The Texas trip gave this writer five consecutive years in which he's
attended
at least 20 fandom conventions. We still have a few more we're hoping
to get to in 2006, starting with next week's SugoiCon in Kentucky. For
the Cincinnati-area event, we plan to be on hand for all three days.
Then one week later, we expect to make a Sunday-only trip to Youmacon
in Michigan. The convergence of having Youmacon and NekoCon on the same
weekend, along with our limited time for convention trips, means we'll
miss NekoCon for the first time since the Virginia event began in 1998,
the year when the big increase began in the number of anime conventions.
The Reactor convention, held in a northern Chicago suburb, was on the
same weekend as Oni-Con.
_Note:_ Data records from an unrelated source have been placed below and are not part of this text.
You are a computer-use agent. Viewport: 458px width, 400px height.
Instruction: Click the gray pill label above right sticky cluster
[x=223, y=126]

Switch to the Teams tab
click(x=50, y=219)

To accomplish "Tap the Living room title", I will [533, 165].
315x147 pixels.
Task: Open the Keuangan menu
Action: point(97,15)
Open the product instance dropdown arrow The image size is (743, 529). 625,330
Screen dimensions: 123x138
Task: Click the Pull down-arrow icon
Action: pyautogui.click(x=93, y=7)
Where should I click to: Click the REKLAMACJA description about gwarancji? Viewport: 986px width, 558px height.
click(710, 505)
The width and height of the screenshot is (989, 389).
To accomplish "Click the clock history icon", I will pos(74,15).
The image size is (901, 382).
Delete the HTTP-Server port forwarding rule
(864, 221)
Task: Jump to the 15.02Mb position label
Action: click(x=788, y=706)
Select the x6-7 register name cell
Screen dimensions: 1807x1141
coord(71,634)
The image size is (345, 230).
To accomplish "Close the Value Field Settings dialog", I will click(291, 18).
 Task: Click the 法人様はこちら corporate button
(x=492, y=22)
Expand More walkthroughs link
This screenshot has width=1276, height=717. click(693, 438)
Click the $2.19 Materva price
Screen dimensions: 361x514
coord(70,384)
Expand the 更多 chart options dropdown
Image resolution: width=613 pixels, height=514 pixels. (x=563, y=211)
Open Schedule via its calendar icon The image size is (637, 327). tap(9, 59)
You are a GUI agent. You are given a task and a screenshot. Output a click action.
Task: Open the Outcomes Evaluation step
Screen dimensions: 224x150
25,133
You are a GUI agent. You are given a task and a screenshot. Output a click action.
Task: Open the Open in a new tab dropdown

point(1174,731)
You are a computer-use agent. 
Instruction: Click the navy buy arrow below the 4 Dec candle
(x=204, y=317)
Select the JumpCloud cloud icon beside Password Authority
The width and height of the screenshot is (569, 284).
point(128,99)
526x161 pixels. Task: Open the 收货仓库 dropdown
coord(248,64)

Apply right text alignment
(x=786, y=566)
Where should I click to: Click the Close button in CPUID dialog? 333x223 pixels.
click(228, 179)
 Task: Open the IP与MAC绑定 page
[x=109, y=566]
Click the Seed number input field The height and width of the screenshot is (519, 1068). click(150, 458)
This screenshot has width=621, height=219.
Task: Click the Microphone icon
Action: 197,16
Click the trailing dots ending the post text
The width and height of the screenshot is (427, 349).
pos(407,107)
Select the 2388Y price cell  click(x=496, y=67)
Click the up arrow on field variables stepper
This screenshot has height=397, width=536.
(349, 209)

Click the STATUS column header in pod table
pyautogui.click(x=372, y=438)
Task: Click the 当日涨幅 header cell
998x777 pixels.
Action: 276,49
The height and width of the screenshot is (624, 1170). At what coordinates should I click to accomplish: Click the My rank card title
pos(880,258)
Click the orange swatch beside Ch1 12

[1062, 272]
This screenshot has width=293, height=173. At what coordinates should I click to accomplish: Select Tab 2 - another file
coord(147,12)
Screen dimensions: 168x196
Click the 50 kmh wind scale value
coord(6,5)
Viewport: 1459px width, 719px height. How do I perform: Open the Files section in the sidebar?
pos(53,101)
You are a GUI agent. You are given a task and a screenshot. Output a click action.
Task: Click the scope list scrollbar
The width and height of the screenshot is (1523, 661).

We'd been to every Reactor since it began, but
chose to head south this time for a change of pace. October is a busy
anime convention month with at least 13 events; a decade ago, you'd
barely have 13 conventions in six months.
But maybe our brain is fried by too much anime. In the wake of the insurance
company TV ad that paid homage to Katamari Damacy, we spotted a
Dexatrim ad featuring a red tablet in a clear bottle that, to our eyes,
looked just like a Shizuma drive from Giant Robo.
On
the trip to Houston, this site's author faced one of the largest
temptations of his convention coverage career. The Oni-Con weekend also
was the weekend of the big Wings Over Houston air show
at Ellington Field. The taxi fare from Hobby Airport to the air show
would have cost about the same as a trip downtown to the Brown
Convention Center, and would have given this writer another chance to
see the Thunderbirds, the Air Force team we had seen a couple of months earlier.
We
chose to head to the convention, still appreciating the irony that
the air show featured a re-enactment of the attack on Pearl Harbor on
the same weekend as an anime convention. It's also interesting to note
that the air show was run by the Commemorative Air Force, the group
once known as the Confederate Air Force until the name got too touchy
with the rest of the world. The group's Minnesota wing has a P-51 Mustang dedicated to the Tuskegee Airmen, by the way.